As far as performances go, all the actors have a ball. Gerard Butler, freed from the heavy mantle of a thunderous, comic-book, Spartan hero is relaxed here. By turns smart, oafish, confused, jittery, vexed in equal measure he is one unlikely protagonist, (or leading man, if you will).
Thandie Newton gives the phrase ‘devil-may-care’ a whole new meaning, as she shows a hard edge I couldn’t imagine her having. Just watch her feeling sorry for poor One-Two (in her own way) and making up for it with a sex scene that is cut in the most innovative, yet uncluttered manner.
Tom Wilkinson is barely recognisable with his top-shaved pate and dark, opaque glasses. Yet there is no mistaking the steely rasp in his voice, and he uses it to great effect here to create an absolute dog whose bark is as bad as his bite. Just watch him softly edify Archy using the example of crayfish, while making tea, ‘That’s the thing about greed, Arch. It’s blind.’
Tom Hardy as Handsome Bob develops his character like a Polaroid photograph, slowly yet surely until we marvel at the final image.
Toby Kebbell looks lean, mean and wasted, but his appearance belies his wiry strength, stiff brio and unmatched ability to raise hell. With dark circles under his eyes, the ghosts of the past and present within them and uncomfortable, stinging truths on his lips, he cuts an uncannily commanding figure.

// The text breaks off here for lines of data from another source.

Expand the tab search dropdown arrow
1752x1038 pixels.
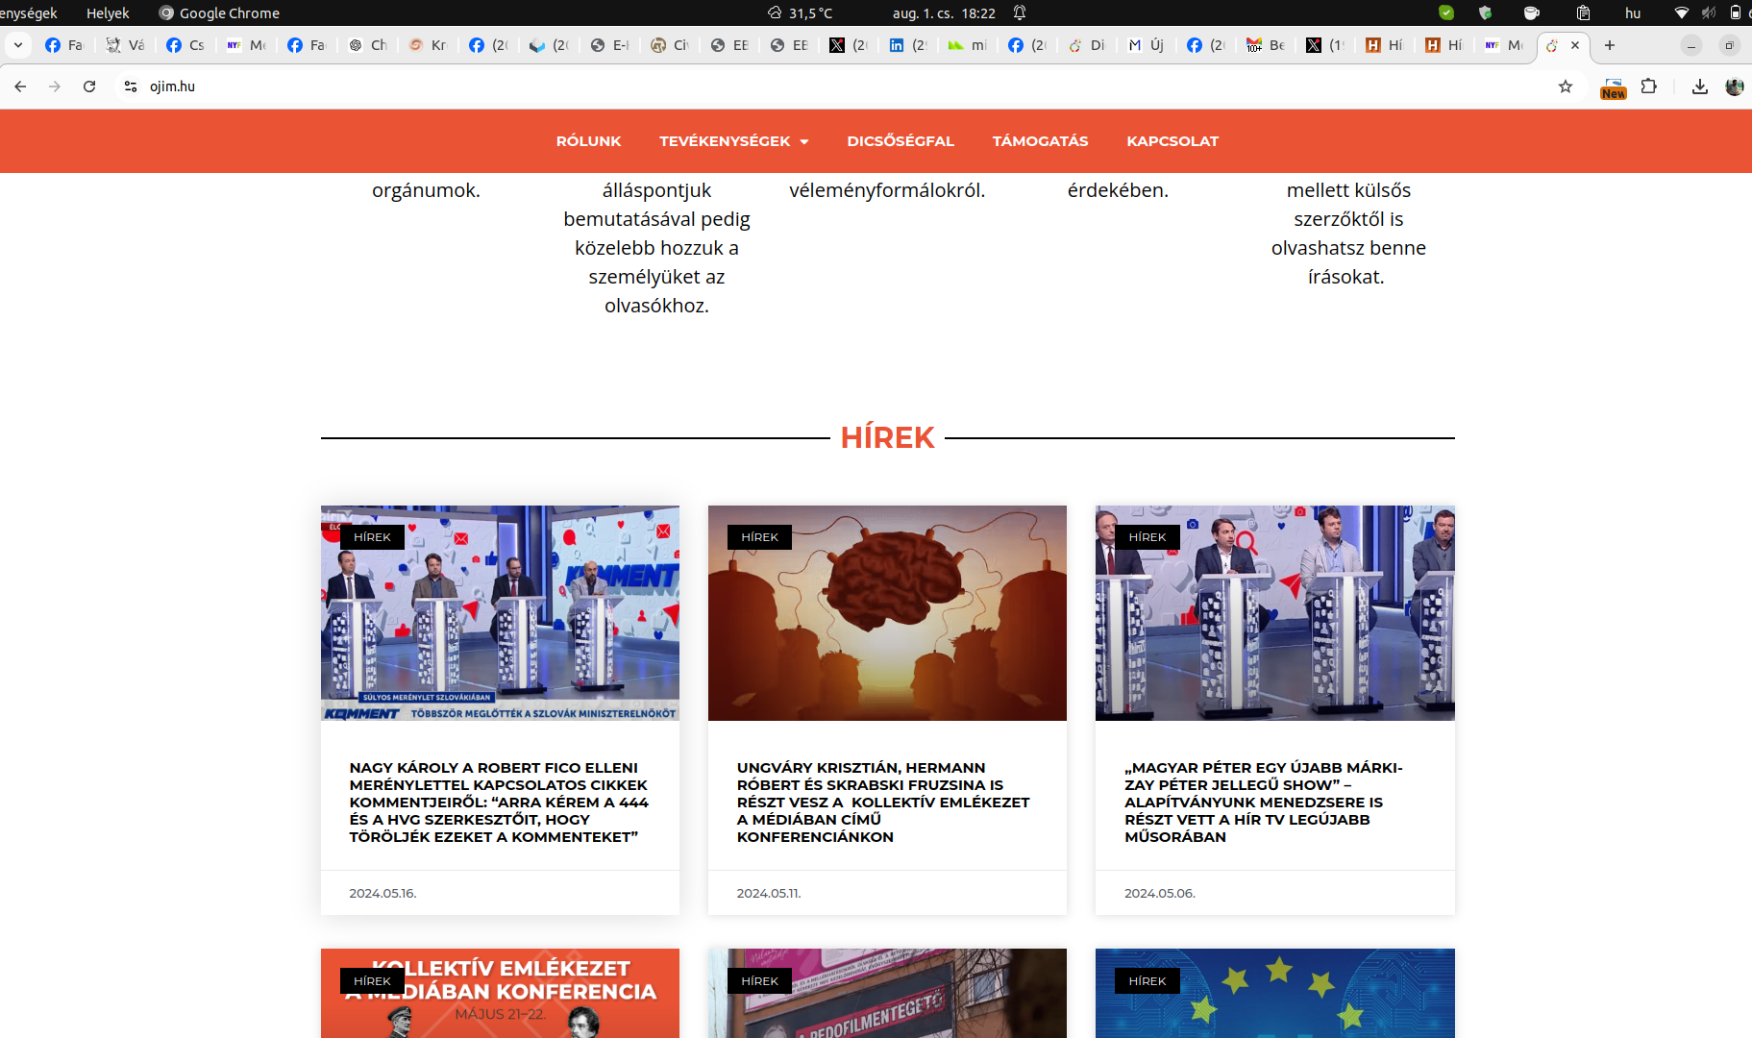(18, 45)
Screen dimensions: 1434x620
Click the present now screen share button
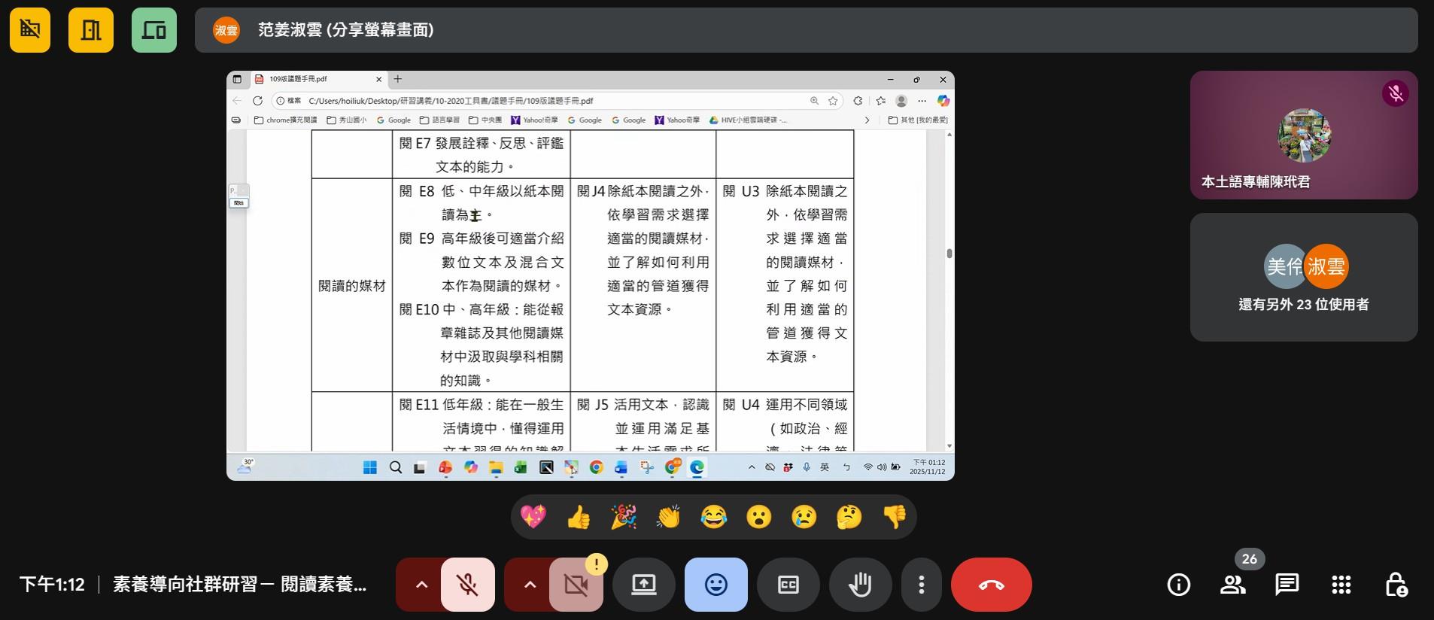(644, 585)
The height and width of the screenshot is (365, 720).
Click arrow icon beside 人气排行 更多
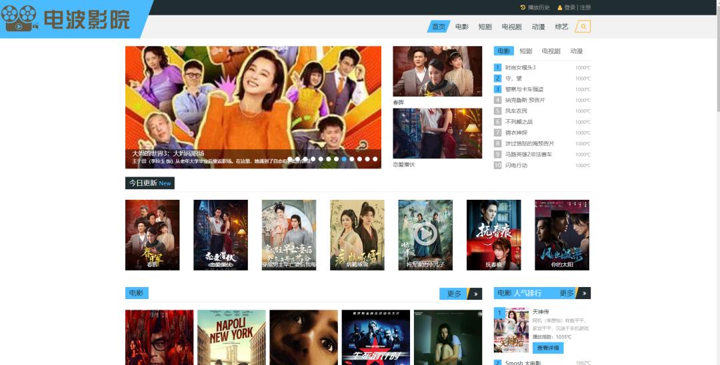[x=583, y=293]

However, it is Mark Strong as Archy, who carries this film on an even keel, as it were. Watching quietly, observing reasonably. Using just as much force as is prudent. (‘Now, if the slap don’t work, you cut’em or you pay’em. But you keep the receipts, 'coz this ain’t the mafia’) Bland, smooth, calmly threatening by turns, and at times, all of them at once. Watch the way he conveys his message to Roman and Mickey in the form of a throwaway wisecrack into a microphone at their studio: ‘You never sing the same if your teeth fight your bone.’ Or at his look of surprised glee when the tables are turned on a never-more-vulnerable One Two.
Brimming over with acerbic, ferocious wit, encapsulating scathing social commentary, a rugged, gritty, yet urbane style that straddles a vast swathe of contemporary London, typically, yet uniquely colourful characters, a deliciously labyrinthine plot with a sting in its tail, RocknRolla is, simply put, one hell of trip. As Roger Ebert said of it, ‘with anything more happening, this movie could induce motion sickness’. Keep your pills at hand.